Before closing, it’s important to reiterate that this is a real case. Hae Min Lee really died back in 1999. Sometimes it’s easy to forget this, and treat it as though it is merely a story. Indeed, by reviewing the podcast you could say that I’m doing exactly that. But I’d like to pay my respects to Hae Min Lee here. I mentioned the series' lack of absolutes – one person who is absolute is Hae herself, the innocent victim of this crime, and in these community discussions she is often sidelined for discussions on who did it and the plausibility of witness narratives. Currently, people are trying to raise money for a scholarship fund in Hae Min Lee’s name. It's a worthy cause and deserves our support.

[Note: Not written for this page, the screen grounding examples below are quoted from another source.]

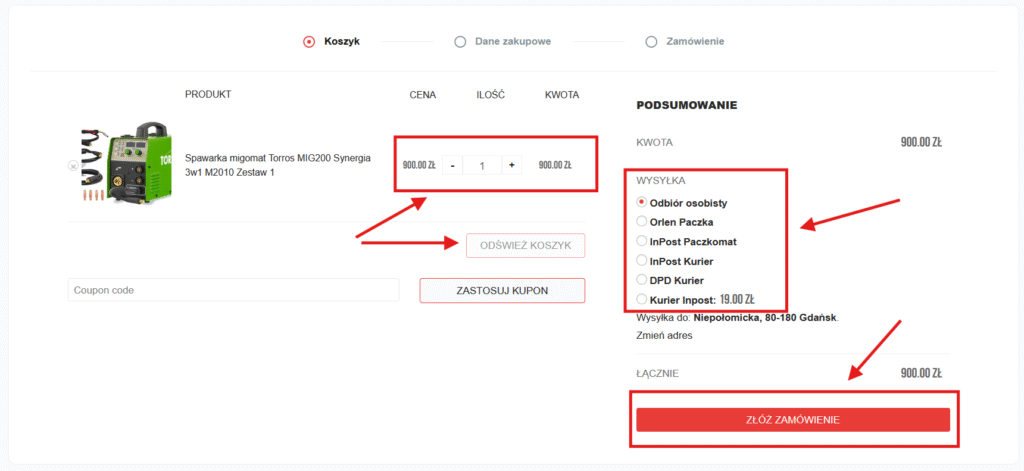Select InPost Paczkomat shipping option

pos(642,241)
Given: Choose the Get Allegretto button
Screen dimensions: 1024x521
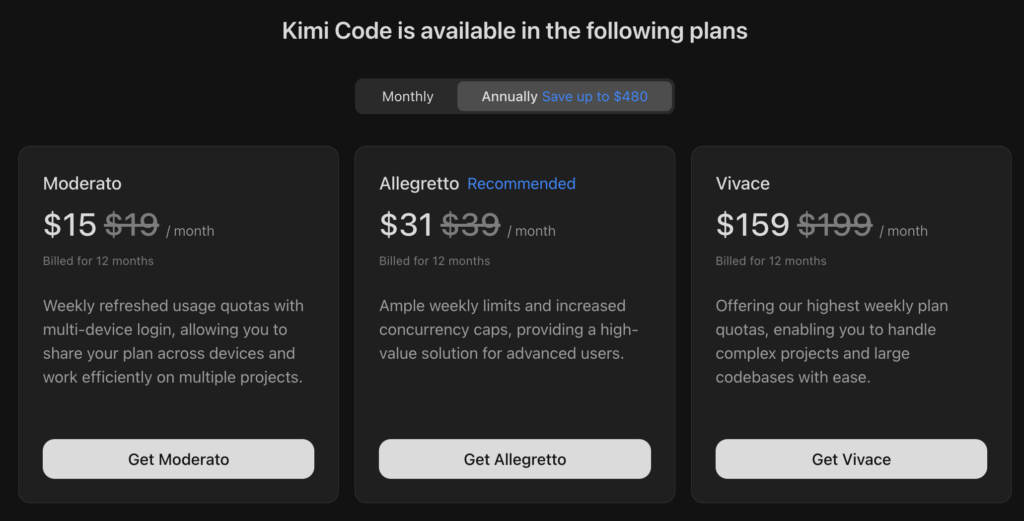Looking at the screenshot, I should [515, 459].
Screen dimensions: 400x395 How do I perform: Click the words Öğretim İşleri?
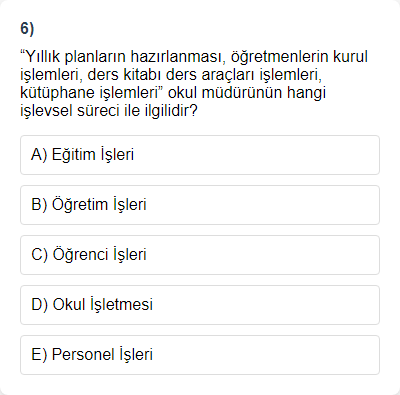(x=99, y=205)
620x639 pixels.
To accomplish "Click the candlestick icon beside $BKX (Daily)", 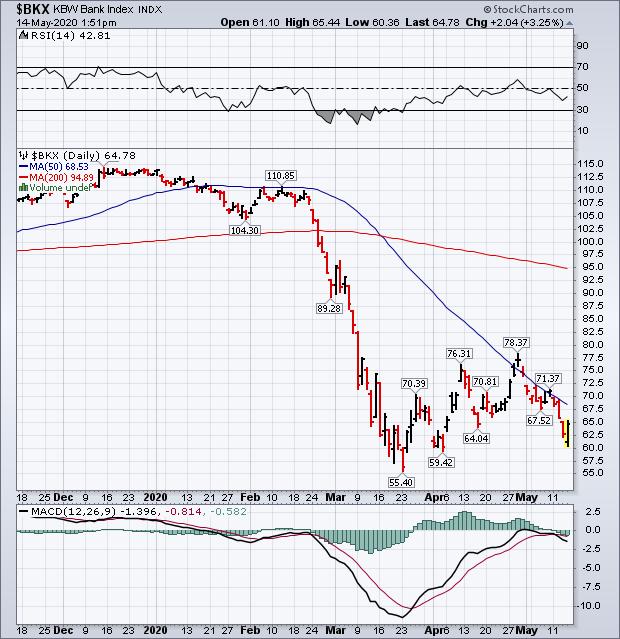I will click(x=22, y=157).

In essence, Serial is a groundbreaking achievement. It’s with no hyperbole that I say that it’s one of the finest podcasts to have ever been made, from its structure, to the analysis of the case itself, to the community of would-be detectives it has inspired. Quite simply, you must listen to it, and form your own judgements on topics ranging from the case itself to the macrocosmic issue of America’s legal system - perhaps the real criminal at the heart of this crime.